What to produce
Copy exactly the lines of the records below, and only those lines, beginning with the line that contains "Frequently asked questions (112, 1875)" and ending with the line that contains "Gemist (45, 1236)".

(Source records)
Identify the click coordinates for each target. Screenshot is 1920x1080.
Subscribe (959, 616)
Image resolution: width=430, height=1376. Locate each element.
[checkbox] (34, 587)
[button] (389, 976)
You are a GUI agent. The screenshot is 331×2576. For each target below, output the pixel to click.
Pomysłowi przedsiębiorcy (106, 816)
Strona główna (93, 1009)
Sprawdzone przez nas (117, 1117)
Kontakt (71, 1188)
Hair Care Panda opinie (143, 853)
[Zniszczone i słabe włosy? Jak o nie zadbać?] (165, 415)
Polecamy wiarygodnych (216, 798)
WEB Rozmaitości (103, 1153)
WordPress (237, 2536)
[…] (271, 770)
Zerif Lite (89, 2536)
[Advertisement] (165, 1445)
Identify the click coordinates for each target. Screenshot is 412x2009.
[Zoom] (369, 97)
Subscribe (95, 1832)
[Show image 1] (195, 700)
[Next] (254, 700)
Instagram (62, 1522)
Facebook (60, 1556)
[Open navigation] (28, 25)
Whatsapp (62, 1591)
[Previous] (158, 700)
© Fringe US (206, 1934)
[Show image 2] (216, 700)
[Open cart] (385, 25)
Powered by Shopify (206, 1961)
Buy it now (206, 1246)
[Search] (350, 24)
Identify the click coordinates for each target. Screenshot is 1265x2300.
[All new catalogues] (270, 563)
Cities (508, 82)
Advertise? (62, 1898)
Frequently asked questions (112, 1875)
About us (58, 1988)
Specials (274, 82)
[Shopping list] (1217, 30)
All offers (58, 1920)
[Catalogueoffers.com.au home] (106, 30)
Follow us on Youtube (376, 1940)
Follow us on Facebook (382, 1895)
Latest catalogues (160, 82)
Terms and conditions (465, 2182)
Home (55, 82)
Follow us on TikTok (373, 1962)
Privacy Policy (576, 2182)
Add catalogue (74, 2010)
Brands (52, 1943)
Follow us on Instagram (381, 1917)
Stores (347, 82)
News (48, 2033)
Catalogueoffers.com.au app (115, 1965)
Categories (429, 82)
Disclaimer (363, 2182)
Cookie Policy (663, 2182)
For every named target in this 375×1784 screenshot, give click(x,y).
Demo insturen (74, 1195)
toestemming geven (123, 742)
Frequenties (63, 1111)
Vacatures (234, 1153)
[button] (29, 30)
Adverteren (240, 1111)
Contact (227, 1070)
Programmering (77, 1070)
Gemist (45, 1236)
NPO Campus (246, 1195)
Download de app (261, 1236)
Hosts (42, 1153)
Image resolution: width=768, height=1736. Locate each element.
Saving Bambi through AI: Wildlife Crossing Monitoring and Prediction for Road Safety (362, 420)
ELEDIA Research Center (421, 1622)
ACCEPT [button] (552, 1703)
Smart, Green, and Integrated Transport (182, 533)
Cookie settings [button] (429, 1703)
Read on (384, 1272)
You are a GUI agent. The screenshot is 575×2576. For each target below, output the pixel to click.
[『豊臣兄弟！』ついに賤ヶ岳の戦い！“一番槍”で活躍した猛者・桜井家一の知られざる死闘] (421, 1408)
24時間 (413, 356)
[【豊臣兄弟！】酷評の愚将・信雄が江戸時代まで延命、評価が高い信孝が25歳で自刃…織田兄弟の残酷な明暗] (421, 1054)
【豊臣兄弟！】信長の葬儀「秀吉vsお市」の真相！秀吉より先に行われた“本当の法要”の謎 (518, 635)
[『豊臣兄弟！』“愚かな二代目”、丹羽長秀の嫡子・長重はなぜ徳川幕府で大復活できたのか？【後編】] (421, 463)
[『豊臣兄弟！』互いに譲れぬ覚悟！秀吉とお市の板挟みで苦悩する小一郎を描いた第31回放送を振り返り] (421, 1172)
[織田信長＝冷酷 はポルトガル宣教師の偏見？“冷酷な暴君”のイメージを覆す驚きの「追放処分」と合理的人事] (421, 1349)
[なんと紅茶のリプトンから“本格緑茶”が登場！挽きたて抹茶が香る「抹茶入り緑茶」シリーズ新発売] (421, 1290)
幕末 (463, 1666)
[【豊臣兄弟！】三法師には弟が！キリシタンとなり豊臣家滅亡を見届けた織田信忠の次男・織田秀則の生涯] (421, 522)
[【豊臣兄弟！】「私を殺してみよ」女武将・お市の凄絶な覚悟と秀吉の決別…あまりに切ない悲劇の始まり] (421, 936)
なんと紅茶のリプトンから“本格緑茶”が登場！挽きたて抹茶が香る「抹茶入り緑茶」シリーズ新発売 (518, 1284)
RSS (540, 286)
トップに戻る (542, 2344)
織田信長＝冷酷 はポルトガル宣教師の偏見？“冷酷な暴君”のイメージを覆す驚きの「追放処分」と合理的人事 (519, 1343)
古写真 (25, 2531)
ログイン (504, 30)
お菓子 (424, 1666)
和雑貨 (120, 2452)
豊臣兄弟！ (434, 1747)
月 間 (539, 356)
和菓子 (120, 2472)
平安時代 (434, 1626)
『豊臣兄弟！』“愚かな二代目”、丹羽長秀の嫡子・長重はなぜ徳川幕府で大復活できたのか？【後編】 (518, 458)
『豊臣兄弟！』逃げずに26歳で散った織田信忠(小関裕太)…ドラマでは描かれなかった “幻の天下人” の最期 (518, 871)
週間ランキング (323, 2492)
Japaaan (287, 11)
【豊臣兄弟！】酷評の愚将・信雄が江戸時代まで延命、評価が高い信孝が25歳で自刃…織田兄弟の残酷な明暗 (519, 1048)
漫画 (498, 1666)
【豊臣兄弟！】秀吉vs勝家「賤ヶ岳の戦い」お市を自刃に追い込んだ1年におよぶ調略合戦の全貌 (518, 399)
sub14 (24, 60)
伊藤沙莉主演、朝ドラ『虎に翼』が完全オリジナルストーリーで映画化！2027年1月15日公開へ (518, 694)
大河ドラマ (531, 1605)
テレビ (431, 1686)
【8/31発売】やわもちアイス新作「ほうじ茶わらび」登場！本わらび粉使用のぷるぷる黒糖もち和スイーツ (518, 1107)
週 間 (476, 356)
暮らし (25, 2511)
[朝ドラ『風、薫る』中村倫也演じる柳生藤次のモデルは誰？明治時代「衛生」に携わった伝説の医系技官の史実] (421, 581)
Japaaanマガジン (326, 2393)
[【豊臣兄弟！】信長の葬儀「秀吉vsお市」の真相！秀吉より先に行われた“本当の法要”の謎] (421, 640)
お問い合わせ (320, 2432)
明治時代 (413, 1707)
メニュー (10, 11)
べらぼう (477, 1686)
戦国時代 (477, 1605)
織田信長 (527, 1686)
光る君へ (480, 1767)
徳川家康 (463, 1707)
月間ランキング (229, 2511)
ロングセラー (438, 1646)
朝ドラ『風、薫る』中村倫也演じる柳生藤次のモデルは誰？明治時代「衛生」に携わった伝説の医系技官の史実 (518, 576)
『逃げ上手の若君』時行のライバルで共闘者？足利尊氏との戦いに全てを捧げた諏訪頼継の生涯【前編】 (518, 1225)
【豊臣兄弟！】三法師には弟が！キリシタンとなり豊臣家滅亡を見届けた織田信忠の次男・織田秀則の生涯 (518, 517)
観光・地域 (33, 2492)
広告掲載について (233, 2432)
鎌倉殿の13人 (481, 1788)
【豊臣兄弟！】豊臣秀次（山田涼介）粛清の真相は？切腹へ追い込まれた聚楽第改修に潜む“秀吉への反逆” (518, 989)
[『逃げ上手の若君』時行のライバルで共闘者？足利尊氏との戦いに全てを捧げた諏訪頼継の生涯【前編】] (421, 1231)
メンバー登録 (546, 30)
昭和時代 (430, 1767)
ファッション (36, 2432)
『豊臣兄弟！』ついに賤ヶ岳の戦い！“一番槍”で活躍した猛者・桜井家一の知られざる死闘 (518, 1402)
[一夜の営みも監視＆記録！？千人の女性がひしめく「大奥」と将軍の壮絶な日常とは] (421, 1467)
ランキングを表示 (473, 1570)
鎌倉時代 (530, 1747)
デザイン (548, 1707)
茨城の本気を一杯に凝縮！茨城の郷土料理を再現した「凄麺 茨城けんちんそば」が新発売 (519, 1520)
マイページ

Expected output
Frequently asked questions (112, 1875)
About us (58, 1988)
Specials (274, 82)
[Shopping list] (1217, 30)
All offers (58, 1920)
[Catalogueoffers.com.au home] (106, 30)
Follow us on Youtube (376, 1940)
Follow us on Facebook (382, 1895)
Latest catalogues (160, 82)
Terms and conditions (465, 2182)
Home (55, 82)
Follow us on TikTok (373, 1962)
Privacy Policy (576, 2182)
Add catalogue (74, 2010)
Brands (52, 1943)
Follow us on Instagram (381, 1917)
Stores (347, 82)
News (48, 2033)
Catalogueoffers.com.au app (115, 1965)
Categories (429, 82)
Disclaimer (363, 2182)
Cookie Policy (663, 2182)
For every named target in this 375×1784 screenshot, give click(x,y).
Demo insturen (74, 1195)
toestemming geven (123, 742)
Frequenties (63, 1111)
Vacatures (234, 1153)
[button] (29, 30)
Adverteren (240, 1111)
Contact (227, 1070)
Programmering (77, 1070)
Gemist (45, 1236)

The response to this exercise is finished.